Warum schrien die Vögel? Gewöhnlich weckten sie sie bereits gegen fünf Uhr morgens, und später nochmal. Auch am Tage schrie manchmal ein einziger Vogel in der Nähe, sodaß sie zusammenfuhr. Sie versuchte ihre Zehen zu bewegen, einzeln spreizen, zusammenführen und noch einmal. Warum hat er in ihrem schweren Halbschlaf auftauchen müssen, in der Zeit zwischen den Vogelschreien? Ausgerechnet er, von dem sie gehofft hatte, sie könnte ihn endlich verlassen. Er hatte sie um die Oberschenkel gefaßt, und sie mit beiden Händen wie eine Schale gehalten, während er vor ihr kniete.

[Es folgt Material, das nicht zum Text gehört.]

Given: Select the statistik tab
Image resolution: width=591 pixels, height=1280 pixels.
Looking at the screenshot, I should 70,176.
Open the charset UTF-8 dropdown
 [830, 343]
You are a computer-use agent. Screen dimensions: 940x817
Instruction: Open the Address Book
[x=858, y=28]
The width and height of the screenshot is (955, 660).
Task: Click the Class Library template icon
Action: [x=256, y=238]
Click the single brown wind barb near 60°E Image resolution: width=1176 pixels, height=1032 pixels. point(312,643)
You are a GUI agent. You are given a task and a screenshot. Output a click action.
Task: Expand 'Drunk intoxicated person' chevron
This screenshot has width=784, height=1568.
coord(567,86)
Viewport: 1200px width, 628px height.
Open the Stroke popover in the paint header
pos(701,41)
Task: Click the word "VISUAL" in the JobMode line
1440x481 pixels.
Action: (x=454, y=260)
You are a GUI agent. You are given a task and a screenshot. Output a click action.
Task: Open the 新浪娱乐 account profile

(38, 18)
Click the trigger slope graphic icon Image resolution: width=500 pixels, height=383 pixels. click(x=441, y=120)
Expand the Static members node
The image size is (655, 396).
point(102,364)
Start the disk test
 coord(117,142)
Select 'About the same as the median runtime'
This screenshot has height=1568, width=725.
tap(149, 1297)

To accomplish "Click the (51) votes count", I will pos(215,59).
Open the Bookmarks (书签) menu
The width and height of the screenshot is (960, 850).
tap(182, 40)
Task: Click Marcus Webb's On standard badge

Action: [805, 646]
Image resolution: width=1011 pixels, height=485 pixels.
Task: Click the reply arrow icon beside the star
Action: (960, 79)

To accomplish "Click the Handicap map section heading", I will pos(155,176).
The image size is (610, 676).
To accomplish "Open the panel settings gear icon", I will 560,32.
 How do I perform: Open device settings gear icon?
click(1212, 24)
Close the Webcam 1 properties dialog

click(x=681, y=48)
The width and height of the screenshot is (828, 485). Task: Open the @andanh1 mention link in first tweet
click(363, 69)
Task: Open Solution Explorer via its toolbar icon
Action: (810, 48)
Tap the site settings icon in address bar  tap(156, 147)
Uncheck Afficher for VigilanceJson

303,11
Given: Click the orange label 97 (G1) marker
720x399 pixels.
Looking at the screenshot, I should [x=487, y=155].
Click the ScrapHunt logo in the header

Mit schweren Atem war sie neben ihm nicht eingeschlafen, fast sitzend, nicht gesund. Lange dachte sie, es sei deswegen. Seine Augen waren geschlossen, sein Körper entspannt. Er redete nicht mehr mit ihr, auch nicht gegen den Schmerz, und faßte sie nicht mehr an. Irgendwer hatte sie in ein Krankenhaus gebracht. Sie verlor das Bewußtsein. Beim Aufwachen sah sie ihn dastehen, weit weg, und wieder versank sie irgendwohin. Die Monate in den weißen Krankenhausbetten vergingen. Ihre Blutungen setzten aus. Bis sie eines Tages wieder ankam in jenem Zimmer, in dem er neben ihr geschlafen hatte. Er ging am Abend in ein anderes Zimmer, sah morgens kurz nach ihr. Sie war noch benommen von der angehaltenen Zeit. Auch am Tag danach ging es so und dann am nächsten.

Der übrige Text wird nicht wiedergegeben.